• Com a “desmaterialização” da escola, seus ruídos, seus cheiros, sua socialização, decorrente do isolamento social devido à pandemia, alunos e professores passaram a conviver num novo espaço/tempo de aprendizagem. Para eles, o novo “normal” implica lives, Zoom Teams, Meet, plataforma Moodle, aulas remotas, estudo em casa e portais na internet. Ou seja, a Covid-19 levou escolas públicas e privadas e redes estaduais e municipais de ensino a solucionar, hoje, questões que estavam sendo debatidas já tempos, como a utilização da tecnologia na educação.

    Como diminuir o isolamento dos docentes e estudantes durante a pandemia? De que maneira manter a rotina de ensino? Qual o modo de trabalhar para que os alunos não percam o semestre? E como impedir a evasão escolar sem que haja uma escola aonde ir? Para obter respostas a estas e outras perguntas, assista este Webinar Educação mediada por tecnologia em tempos de pandemia. Nele, os secretários de educação dos estados da Paraíba, Cláudio Furtado, e do Rio de Janeiro, Pedro Fernandes, e as professoras Maria da Graça Moreira da Silva, do programa de pós-graduação em educação da PUC de São Paulo, e Tatiana Soster, da FGV, debatem as diferentes maneiras de ministrar educação longe da escola. E concordam que as tecnologias digitais tornaram-se imprescindíveis tanto na administração quanto no processo de aprendizagem e de avaliação.

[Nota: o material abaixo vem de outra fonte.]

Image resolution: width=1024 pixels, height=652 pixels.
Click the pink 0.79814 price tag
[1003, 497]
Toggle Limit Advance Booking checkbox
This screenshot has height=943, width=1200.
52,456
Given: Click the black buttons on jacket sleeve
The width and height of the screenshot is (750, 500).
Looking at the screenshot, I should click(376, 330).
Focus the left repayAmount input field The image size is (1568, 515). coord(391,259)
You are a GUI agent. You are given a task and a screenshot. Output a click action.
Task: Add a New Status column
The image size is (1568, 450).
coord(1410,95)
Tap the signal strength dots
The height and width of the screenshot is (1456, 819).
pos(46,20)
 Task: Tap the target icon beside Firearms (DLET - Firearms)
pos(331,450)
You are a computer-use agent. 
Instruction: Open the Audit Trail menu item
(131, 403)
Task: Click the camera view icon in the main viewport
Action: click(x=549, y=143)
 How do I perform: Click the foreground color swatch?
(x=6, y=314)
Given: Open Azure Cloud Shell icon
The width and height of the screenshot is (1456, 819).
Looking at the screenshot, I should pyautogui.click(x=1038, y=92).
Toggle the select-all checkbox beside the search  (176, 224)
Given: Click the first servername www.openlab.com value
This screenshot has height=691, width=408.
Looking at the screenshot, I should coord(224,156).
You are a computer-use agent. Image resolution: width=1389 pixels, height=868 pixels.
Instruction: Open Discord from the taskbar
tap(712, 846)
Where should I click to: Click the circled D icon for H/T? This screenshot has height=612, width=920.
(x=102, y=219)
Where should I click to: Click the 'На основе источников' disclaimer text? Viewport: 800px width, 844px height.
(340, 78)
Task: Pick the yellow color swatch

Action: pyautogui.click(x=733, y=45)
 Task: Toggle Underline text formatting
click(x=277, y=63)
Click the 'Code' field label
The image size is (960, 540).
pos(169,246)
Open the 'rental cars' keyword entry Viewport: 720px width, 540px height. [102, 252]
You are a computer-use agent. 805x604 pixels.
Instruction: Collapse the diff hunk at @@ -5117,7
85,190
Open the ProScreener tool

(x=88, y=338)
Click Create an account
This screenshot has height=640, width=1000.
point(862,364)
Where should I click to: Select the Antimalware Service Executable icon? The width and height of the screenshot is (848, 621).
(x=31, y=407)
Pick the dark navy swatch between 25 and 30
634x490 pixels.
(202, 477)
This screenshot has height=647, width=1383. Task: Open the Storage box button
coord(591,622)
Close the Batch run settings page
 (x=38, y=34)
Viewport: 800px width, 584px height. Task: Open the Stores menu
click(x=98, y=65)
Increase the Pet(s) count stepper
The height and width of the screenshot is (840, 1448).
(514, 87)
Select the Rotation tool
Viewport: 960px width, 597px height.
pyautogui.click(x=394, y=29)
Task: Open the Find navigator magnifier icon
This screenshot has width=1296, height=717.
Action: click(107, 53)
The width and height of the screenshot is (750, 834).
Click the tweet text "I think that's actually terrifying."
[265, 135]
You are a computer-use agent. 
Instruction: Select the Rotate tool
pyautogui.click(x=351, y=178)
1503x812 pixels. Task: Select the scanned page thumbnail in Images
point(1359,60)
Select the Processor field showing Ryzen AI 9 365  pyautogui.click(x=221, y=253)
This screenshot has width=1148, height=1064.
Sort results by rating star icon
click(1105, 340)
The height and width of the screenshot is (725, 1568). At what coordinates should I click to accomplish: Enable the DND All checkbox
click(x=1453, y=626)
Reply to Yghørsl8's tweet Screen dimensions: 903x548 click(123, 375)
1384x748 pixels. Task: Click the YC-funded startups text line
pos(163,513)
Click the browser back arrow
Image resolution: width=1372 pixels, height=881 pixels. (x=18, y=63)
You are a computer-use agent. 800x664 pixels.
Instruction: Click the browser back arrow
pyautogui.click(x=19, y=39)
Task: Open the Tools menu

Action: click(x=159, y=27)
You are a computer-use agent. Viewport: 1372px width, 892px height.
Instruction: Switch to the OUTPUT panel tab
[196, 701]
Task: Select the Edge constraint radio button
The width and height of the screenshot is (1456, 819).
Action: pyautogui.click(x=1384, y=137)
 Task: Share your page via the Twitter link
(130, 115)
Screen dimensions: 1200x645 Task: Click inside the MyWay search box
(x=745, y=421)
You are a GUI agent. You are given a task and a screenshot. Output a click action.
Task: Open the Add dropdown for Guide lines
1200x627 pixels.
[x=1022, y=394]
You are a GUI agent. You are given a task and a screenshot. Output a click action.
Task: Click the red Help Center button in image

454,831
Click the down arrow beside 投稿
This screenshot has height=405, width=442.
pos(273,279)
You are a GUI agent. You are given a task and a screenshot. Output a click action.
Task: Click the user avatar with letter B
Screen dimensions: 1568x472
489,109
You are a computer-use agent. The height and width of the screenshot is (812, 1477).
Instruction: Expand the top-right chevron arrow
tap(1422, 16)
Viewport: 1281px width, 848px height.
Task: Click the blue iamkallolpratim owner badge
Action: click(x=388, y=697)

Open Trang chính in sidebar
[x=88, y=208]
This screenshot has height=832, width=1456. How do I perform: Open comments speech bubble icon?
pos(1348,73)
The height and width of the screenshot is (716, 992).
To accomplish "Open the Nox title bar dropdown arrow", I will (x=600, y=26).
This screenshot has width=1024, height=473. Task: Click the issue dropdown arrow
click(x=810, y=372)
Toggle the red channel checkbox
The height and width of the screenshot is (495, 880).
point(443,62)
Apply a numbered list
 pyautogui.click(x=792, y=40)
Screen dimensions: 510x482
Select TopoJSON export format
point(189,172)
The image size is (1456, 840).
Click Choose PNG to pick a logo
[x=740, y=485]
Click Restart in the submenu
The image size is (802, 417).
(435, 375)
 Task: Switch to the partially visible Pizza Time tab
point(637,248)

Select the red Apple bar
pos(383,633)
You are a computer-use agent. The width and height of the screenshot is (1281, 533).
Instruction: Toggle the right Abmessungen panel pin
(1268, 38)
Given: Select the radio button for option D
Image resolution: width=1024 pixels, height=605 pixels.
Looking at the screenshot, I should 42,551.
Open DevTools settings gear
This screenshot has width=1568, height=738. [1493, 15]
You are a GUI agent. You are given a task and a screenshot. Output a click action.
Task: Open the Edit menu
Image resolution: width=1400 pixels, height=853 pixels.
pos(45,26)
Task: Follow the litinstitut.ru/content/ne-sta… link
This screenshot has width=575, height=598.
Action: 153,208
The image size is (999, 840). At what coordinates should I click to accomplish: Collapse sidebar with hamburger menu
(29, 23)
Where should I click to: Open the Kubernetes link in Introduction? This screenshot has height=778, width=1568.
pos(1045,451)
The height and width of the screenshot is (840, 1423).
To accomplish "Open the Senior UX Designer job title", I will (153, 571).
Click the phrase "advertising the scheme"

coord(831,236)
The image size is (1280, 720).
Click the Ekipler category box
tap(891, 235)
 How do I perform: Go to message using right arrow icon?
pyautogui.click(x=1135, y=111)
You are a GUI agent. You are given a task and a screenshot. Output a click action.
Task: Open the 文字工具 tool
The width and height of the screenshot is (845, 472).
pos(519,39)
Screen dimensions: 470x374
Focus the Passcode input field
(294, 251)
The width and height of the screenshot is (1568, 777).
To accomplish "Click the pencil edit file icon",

    Segundo os debatedores, foram necessárias duas estratégias para manter o processo ensino-aprendizagem, uma voltada aos alunos com estrutura digital em casa e a outra, aos que não tinham acesso à internet. No Rio de Janeiro, por exemplo, embora 80% dos estudantes tenham acesso fácil à rede, o governo estadual doou “chips” a todos os alunos e professores visando ampliar a possibilidade de acesso à internet. Além disso, firmou parceria com uma TV aberta para a transmissão de duas horas diárias de aulas, priorizando o ensino médio. Na Paraíba, em que apenas 27% do alunado possuem computadores em casa e 63% têm acesso por celular, foi preciso criar mais soluções para garantir o ensino: plataforma educacional, templates, aulas via TV aberta e até o tradicional uso de material impresso e roteiros de estudo para estudantes e professores. Todas as soluções, contudo, passaram antes pelas escolas, que, apesar de “desmaterializadas”, terminaram estreitando seus laços com as famílias e as comunidades.